The issue overshadowed Mr Palmer’s appearance, which was intended to provide an overview of the party’s achievements during the year.
Chinese company Citic Pacific has launched civil action in the Queensland Supreme Court over $12m of Chinese cash that was withdrawn from an account which had been established to cover expenses from port operations for a West Australian iron ore project.
Mr Palmer paid $4m to advertising company Media Circus and allegedly “funnelled’’ $6m through his Cosmo Developments company into the PUP. He has denied any wrongdoing.
Mr Palmer attacked The Australian’s editor-in-chief Chris Mitchell and reporter Hedley Thomas over a report about the case and a report over a West Australian police investigation into the matter, which he claimed was not being handled in the usual fashion.
Mr Palmer said it was a civil case not a criminal case and he would not resign if the case went against him.

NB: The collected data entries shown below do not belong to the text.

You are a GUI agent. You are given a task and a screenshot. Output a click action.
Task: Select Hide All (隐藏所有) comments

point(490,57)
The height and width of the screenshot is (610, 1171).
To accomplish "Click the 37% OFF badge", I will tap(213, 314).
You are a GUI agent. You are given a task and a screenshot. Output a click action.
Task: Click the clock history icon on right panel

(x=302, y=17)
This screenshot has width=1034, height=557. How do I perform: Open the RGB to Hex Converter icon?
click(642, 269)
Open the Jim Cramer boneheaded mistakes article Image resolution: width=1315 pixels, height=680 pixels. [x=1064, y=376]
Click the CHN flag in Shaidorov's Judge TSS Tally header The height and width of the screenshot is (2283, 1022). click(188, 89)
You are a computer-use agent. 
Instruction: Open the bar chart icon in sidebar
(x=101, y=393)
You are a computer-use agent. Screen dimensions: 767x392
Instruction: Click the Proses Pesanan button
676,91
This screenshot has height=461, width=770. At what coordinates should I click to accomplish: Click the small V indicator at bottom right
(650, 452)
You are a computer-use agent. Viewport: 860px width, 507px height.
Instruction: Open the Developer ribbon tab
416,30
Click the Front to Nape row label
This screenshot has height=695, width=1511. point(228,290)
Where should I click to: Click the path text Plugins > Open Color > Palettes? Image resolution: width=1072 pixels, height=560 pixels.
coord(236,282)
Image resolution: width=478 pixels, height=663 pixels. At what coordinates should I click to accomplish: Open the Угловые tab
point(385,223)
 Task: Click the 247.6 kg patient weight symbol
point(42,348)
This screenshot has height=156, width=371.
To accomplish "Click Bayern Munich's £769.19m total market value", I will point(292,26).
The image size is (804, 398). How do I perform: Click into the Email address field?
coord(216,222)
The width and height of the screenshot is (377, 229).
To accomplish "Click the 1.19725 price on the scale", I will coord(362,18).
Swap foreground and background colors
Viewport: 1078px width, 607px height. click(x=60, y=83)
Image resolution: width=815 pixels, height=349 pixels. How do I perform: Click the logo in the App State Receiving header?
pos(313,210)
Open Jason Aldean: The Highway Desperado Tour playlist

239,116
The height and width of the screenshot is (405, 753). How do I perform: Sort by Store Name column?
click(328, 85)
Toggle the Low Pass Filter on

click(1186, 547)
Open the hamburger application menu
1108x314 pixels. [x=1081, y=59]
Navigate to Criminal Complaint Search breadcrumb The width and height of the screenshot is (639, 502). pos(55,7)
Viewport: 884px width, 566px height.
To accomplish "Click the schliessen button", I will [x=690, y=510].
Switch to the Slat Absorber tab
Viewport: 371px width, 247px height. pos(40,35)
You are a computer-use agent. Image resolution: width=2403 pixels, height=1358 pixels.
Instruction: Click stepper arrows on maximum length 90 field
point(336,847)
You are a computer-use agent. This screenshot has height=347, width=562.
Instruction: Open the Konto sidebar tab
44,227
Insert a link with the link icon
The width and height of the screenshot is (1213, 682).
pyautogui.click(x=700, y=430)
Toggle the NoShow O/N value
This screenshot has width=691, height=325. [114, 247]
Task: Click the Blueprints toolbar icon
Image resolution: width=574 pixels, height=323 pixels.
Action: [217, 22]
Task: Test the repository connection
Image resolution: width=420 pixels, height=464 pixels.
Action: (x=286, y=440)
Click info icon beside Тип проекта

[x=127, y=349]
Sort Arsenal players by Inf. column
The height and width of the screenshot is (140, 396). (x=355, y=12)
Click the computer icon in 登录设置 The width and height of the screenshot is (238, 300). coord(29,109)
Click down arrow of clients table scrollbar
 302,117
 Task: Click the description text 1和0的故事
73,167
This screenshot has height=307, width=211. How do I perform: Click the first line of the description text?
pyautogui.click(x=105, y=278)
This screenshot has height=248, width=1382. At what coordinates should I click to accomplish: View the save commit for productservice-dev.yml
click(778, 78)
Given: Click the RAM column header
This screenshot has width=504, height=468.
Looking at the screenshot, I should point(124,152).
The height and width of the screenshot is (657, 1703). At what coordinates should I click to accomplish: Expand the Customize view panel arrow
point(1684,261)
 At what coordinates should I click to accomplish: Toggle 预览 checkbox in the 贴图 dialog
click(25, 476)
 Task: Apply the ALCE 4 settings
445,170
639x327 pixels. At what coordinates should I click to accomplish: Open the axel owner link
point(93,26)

He declined to comment further.
Pressed by The West Australian about why he did not testify in the case, Mr Palmer said coverage of the trial was a “beat-up”.
“Mainly ’cause Kerry Stokes wants to use some of my land at Cape Preston to put his port under and of course he’s very concerned about that.’’
Mr Palmer accused the Chinese government of spending millions on lobbyists in “trying to take control of our ports and our resources in this country and I’m standing up against that’’.
Asked by The Courier-Mail’s national political correspondent, Steven Scott, about the court case, Mr Palmer refused to answer.
When pressed, he insulted Scott and accused Mr Murdoch of giving directions via Skype from New York. “I’m not going to take that rubbish from you,’’ he said, before declaring Scott didn’t have the “intellectual capacity’’ to ask a question about another topic.
The Australian’s Mitchell said: “I’ve never skyped with Rupert Murdoch anywhere in the world in my life’’. He said the only conversation he’d had with Mr Murdoch about Mr Palmer was over whether the Queenslander had any real money to make him worth suing over his comments that Mr Murdoch’s former wife Wendy Deng was a Chinese spy.
He said Mr Palmer had settled all of his court actions against The Australian and paid his own costs.